Soybean futures are trading very slightly higher so far today in a volatile, two-way session. July beans are up 0.02 to 8.245, August beans are up 0.0175 to 8.4525 and November beans are up 0.02 to 8.5375. Markets initially rallied overnight on increasing Chinese purchases of US beans lately, but news that Chinese officials have ordered major state run firms to halt purchases of US farm goods has caused the soybean futures to set back. Some are even questioning the viability of the Phase One trade deal if tensions continue to escalate. Still, the Brazilian real is rallying against the US dollar and there doesn’t seem to be much weather uncertainty baked into soybean prices at the moment. July beans have traded as high this morning as 8.49 and as low as 8.34. Prices are currently holding their 10 and 20-day moving average levels, and the 50-day moving average levels are holding strong. Momentum indicators are still pointing sideways. Funds were thought to have sold about 5,000 contracts of soybeans on Friday.

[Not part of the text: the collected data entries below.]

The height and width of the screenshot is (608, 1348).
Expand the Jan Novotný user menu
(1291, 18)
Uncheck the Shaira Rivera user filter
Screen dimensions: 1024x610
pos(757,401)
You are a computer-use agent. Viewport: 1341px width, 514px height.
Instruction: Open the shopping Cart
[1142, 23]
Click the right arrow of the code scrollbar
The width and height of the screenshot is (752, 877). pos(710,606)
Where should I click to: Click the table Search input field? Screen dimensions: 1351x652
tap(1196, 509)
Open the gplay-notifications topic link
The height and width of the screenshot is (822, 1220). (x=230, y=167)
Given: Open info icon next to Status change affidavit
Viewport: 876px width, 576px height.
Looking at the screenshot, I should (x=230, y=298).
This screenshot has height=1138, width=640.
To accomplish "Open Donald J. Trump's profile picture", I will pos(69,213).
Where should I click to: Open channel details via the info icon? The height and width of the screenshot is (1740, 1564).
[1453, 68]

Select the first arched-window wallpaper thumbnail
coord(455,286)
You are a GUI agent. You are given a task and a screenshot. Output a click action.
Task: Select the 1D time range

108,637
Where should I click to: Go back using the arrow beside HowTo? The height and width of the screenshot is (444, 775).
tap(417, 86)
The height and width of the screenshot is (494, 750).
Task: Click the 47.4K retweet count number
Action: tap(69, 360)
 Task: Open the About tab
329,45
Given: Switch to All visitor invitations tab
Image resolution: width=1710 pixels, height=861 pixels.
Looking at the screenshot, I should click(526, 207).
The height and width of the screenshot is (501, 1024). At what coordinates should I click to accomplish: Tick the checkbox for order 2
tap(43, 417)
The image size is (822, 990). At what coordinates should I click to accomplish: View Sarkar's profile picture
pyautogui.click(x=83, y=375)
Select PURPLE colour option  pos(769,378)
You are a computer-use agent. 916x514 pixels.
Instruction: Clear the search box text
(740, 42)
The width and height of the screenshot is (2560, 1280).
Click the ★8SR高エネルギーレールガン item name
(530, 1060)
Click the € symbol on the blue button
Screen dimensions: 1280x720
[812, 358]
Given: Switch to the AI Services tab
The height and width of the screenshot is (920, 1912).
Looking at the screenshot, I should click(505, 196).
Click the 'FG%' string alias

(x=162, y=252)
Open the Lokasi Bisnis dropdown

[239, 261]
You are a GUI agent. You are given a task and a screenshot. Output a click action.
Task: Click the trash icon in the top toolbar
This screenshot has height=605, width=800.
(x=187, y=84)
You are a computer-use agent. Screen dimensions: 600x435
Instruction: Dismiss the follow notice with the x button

Wheat markets are soft this morning, with July CHI wheat down 0.0175 to 5.19, July KC wheat is down 0.0775 to 4.6275 and July MPLS wheat is down 0.045 to 5.205. Hot and dry forecasts for the southern Plains, coupled with developing drought conditions in parts of Kansas, Colorado, Oklahoma and Texas are not enough to stem selling today in the KC market. The lower US dollar is helping to limit losses, but the uncertainty of the future of the Phase One trade deal between the US and China is overwhelming bullish weather and export developments. CHI wheat futures sold off sharply early in the session, but checked the 20-day moving average support level and have since bounced near the highs of the session. KC wheat futures traded below nearby support at the 20-day moving average level but have rallied back above, and MPLS futures fell below the 50-day moving average support level but have been able to hold the 10 and 20-day moving averages as support. Funds were thought to have bought about 5,000 contracts of CHI wheat on Friday.


Cattle markets are mixed to mostly lower this morning, with June lives down 1.07 to 98.65, August lives are down 0.47 to 99.12 and October lives are up 0.07 to 101.50. August feeders are down 0.02 to 135.32 and September feeders are up 0.20 to 135.95. Cash cattle prices were very choppy last week, and the 5-Area Average price drifted slightly from the previous week. Despite the shorter kill week due to the Memorial Day holiday, weekly kill came in just 31,000 head less than the previous week. Beef exports have begin to pick up, and though China is a big buyer of US beef, they are generally not one of the key customers. This may keep the cattle markets somewhat shielded from the fear of souring relations. June lives are trading just off the highs of the day so far after a sharp sell off early this morning, and the August feeders are now testing their 100-day moving average resistance level after a successful test of the 20-day moving average support level.


Hog markets are showing moderate losses so far today, with June down 1.47 to 55.37, July down 1.27 to 55.72 and August down 1.32 to 55.40. The cash index is lower, which is a major source of pressure for the June contract in delivery month. Pork values are dropping due to improving slaughter and elevated weights, and elevated tensions with China are another very bearish force. There have already been reports this morning that Chinese buyers have cancelled a number of US pork orders. Still, production disruptions in Brazil are keeping prices supported as foreign importers may shift their attention to the US. July hogs are trading within a tight range so far this morning, and despite lower prices, are near the highs of the day so far. Friday’s unsuccessful tests of nearby resistance do not make the charts look friendly and prices are nearly oversold.